Dari uraian di atas, folklor merupakan salah satu sarana komunikasi yang memainkan peranan penting dalam masyarakat tradisional, dalam menjaga kelestarian adat-istiadat yang berlaku dalam masyarakat. Skripsi ini membahas tentang proses upacara adat kematian, proses upacara adat setelah pemakaman, dan makna serta fungsi upacara adat kematian Suku Dayak Embaloh di Kalimantan Barat. Dalam penelitian ini, digolongkan sebagai folklor sebagian lisan karena diwariskan secara lisan, masih dilaksanakan oleh Suku Dayak Embaloh dari dahulu sampai sekarang, dan dilaksanakan secara turun-temurun sampai anak cucu mereka. Penyebaran dan pewarisan upacara tersebut disebarkan melalui tutur kata dari mulut ke mulut atau dengan contoh yang disertai dengan gerak isyarat dari satu generasi ke generasi

berikutnya. Selain itu, upacara adat kematian Suku Dayak Embaloh disebarkan dalam bentuk relaif tetap atau dalam bentuk standard an disebarkan di antara kolektif tertentu dalam waktu yang cukup lama atau beda generasi.

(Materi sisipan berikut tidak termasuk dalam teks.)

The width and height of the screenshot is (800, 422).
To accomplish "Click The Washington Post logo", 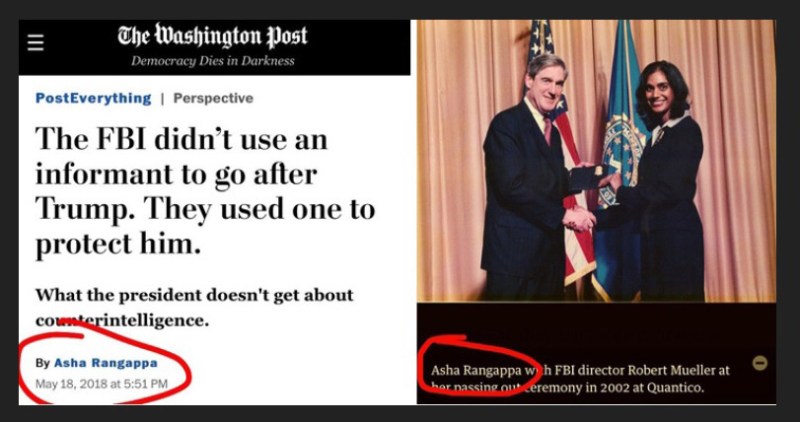I will [x=213, y=37].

Upacara adat kematian yang tertulis merupakan hasil penelitian dari wawancara langsung dengan tokoh adat atau seseorang yang benar-benar mengetahui proses upacara adat kematian dan sering terlibat langsung di dalam upacara tersebut. Berdasarkan penelitian tersebut, upacara adat kematian merupakan ungkapan tradisonal yang mencerminkan pola pikir dan pandangan hidup Suku Dayak Embaloh. Selain itu, upacara adat kematian dan upacara adat setelah pemakaman merupakan salah satu kepercayaan yang menjadi latar belakang upacara-upacara lingkaran hidup (life cycle) Suku Dayak Embaloh.